* _Saved entries_:
_____
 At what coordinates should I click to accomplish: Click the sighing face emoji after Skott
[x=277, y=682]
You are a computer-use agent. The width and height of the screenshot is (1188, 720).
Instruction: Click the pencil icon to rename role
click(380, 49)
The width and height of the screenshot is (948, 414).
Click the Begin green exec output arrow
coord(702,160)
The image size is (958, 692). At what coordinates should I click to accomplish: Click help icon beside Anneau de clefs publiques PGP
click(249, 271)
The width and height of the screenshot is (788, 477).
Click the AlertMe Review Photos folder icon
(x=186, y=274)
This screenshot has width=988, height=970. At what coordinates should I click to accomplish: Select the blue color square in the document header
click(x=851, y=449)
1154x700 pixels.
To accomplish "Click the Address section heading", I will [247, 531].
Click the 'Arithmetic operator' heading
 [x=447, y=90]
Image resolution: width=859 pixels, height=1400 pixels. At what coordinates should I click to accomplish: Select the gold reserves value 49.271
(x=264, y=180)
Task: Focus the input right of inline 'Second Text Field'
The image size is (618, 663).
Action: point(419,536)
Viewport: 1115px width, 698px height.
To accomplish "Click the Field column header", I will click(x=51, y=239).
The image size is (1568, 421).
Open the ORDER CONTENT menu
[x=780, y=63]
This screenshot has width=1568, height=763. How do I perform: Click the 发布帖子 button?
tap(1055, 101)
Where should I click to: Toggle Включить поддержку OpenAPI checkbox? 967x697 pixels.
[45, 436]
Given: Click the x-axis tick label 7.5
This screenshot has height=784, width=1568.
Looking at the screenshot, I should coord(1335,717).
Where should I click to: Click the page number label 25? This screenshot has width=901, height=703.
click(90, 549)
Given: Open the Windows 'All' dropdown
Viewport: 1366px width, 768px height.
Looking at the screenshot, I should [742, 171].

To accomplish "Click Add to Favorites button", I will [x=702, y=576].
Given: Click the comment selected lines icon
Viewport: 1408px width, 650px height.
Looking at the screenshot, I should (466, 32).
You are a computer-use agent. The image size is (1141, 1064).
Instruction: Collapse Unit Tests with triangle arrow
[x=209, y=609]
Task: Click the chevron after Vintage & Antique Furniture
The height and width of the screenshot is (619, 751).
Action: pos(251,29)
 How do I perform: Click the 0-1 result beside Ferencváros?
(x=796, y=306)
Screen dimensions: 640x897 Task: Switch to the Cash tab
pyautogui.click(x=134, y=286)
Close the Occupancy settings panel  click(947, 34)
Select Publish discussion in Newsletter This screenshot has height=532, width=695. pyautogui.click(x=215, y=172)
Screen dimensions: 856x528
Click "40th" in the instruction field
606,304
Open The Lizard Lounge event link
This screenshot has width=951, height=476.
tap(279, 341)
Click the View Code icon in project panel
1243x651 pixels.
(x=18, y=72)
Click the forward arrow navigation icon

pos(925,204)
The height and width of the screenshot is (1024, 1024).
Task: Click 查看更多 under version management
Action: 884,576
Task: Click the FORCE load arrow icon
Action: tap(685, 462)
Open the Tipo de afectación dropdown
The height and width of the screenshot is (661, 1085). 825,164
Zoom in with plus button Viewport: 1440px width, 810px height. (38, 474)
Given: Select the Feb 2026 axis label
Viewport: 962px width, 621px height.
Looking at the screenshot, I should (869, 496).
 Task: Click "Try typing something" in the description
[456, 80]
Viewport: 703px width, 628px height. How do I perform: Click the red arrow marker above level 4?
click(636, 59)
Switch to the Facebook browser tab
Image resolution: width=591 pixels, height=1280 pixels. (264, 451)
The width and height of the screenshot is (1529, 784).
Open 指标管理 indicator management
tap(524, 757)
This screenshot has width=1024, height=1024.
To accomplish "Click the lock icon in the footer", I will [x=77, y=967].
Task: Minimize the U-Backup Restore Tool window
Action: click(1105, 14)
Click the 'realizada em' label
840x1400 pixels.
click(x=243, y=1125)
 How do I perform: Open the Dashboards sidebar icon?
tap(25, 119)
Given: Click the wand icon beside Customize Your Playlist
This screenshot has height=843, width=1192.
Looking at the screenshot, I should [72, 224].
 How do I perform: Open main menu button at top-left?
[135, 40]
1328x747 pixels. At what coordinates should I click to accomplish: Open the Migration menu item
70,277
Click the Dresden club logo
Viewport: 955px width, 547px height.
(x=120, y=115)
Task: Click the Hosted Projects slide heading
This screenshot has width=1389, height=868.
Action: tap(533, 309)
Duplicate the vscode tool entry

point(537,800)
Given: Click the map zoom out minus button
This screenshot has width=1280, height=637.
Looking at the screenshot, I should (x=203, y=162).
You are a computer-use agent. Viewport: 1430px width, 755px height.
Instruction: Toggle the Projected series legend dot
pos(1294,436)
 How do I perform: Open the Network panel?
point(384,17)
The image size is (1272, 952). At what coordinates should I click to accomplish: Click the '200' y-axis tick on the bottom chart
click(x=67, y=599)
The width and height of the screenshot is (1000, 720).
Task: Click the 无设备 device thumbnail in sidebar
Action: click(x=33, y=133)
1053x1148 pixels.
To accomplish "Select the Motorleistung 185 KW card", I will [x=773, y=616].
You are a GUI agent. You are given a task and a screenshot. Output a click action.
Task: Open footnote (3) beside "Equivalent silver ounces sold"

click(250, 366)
_____
* _WORK ORDER_:
The lines from the one with "How do I perform: Open the Network panel?" through the end of the data above are to be set down exactly, with both boundary lines included and no other lines.

* _RESPONSE TO THE TASK_:
 How do I perform: Open the Network panel?
point(384,17)
The image size is (1272, 952). At what coordinates should I click to accomplish: Click the '200' y-axis tick on the bottom chart
click(x=67, y=599)
The width and height of the screenshot is (1000, 720).
Task: Click the 无设备 device thumbnail in sidebar
Action: click(x=33, y=133)
1053x1148 pixels.
To accomplish "Select the Motorleistung 185 KW card", I will [x=773, y=616].
You are a GUI agent. You are given a task and a screenshot. Output a click action.
Task: Open footnote (3) beside "Equivalent silver ounces sold"

click(250, 366)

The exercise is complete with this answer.